■ Directions for this task:
Once you find the line in the listing below that contains "This screenshot has width=1013, height=512.", copy it and every following line exactly, stopping at the end.

■ Data for analysis:
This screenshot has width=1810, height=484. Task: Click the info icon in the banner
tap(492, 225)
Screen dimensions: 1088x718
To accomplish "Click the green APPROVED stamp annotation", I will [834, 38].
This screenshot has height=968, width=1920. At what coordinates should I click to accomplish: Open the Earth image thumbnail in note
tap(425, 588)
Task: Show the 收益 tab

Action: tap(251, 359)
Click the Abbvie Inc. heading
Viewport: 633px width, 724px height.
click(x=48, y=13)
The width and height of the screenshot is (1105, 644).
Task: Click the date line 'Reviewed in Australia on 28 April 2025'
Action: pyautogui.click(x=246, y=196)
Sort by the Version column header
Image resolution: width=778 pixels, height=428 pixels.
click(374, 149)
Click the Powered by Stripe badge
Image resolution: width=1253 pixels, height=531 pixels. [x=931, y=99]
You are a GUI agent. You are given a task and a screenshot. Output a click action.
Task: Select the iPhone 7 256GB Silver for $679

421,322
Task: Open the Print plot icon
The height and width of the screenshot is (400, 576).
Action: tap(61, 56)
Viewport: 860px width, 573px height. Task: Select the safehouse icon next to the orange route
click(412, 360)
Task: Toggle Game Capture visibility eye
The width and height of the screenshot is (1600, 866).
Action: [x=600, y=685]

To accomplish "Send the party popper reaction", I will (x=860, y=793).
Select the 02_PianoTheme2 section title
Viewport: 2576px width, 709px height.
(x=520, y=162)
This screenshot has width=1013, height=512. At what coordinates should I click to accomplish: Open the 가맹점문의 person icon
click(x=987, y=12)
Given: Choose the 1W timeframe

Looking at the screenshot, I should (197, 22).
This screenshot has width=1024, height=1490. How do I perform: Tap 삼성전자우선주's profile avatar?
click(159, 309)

■ Solution to this exercise:
This screenshot has width=1013, height=512. At what coordinates should I click to accomplish: Open the 가맹점문의 person icon
click(x=987, y=12)
Given: Choose the 1W timeframe

Looking at the screenshot, I should (197, 22).
This screenshot has width=1024, height=1490. How do I perform: Tap 삼성전자우선주's profile avatar?
click(159, 309)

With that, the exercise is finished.